# Bristol Blenheim Mk IV



## mauld (Mar 29, 2012)

_View: https://www.youtube.com/watch?v=2N7znq6dmsA_


----------



## Airframes (Mar 29, 2012)

Great stuff. Be nice to see her back in the air again, this time around with the 'fighter' nose, when the re-build is complete.


----------



## razor1uk (Mar 29, 2012)

Excellent news, luck to all involved for her past present and future


----------



## Gnomey (Mar 29, 2012)

Cool video!

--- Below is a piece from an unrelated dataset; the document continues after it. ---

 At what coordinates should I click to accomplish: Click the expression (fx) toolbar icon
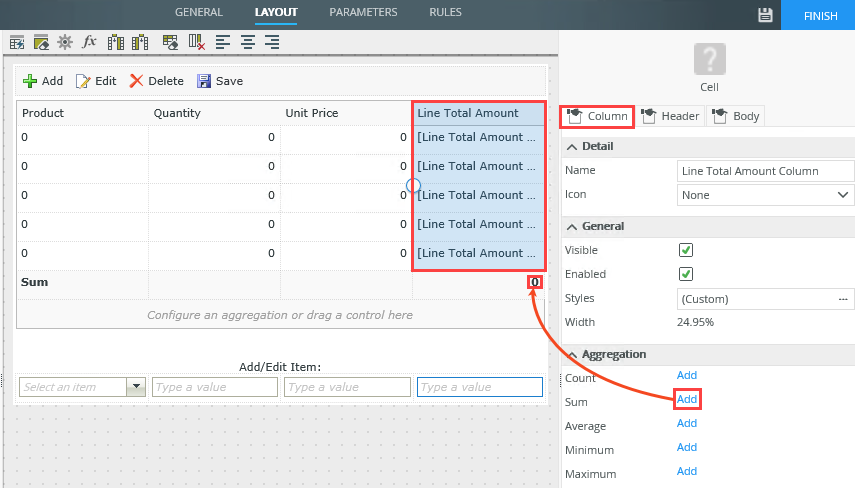[x=89, y=42]
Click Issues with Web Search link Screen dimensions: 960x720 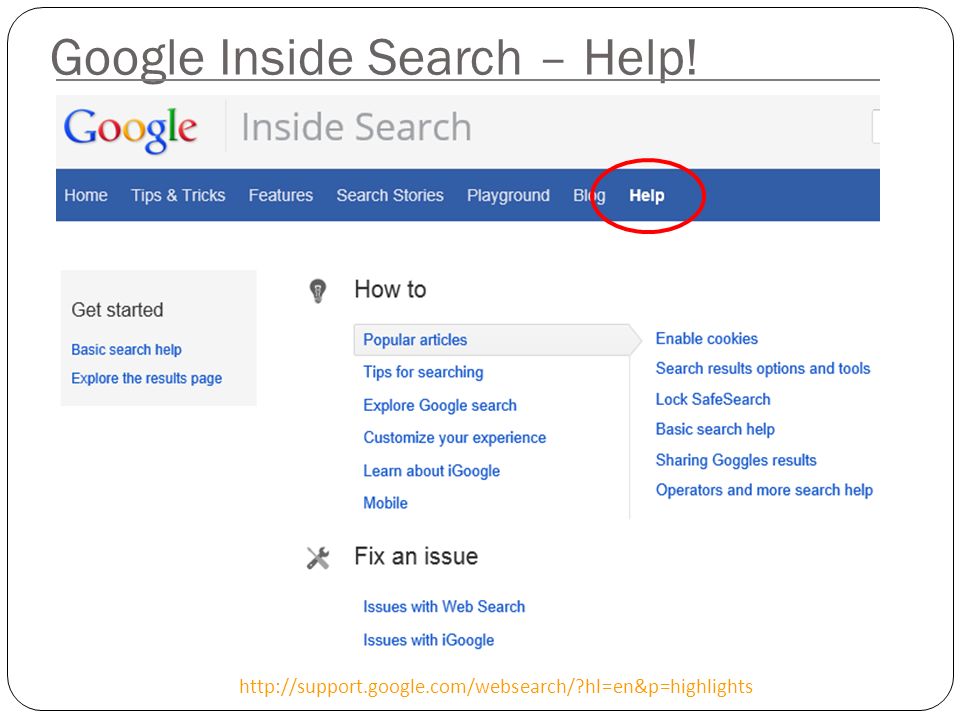[444, 607]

Thanks for sharing, will be great to see her in the air again.


----------



## Wurger (Mar 30, 2012)




----------



## Crimea_River (Mar 30, 2012)

When and where was this?


----------



## mauld (Mar 31, 2012)

National Museum of Flight East Fortune Scotland in 2000 I think


----------



## pbfoot (Mar 31, 2012)

Wonder which Bolingbroke will airborne first the one at the CWH is getting close , the fuselage has been mated all the wiring done , wings have a new spar


----------



## woljags (Apr 1, 2012)

the interesting point here is why do they keep crashing,i don't remember reports from the war on this, is it because of the modern pilots are used to flying jets and not prop jobs


----------



## Airframes (Apr 1, 2012)

Last one I believe was pilot error, with incorrect use of the throttles.


----------



## woljags (Apr 4, 2012)

i think that was the same for the Blenheim that came down on the Golf-course at Denhem n/r here


----------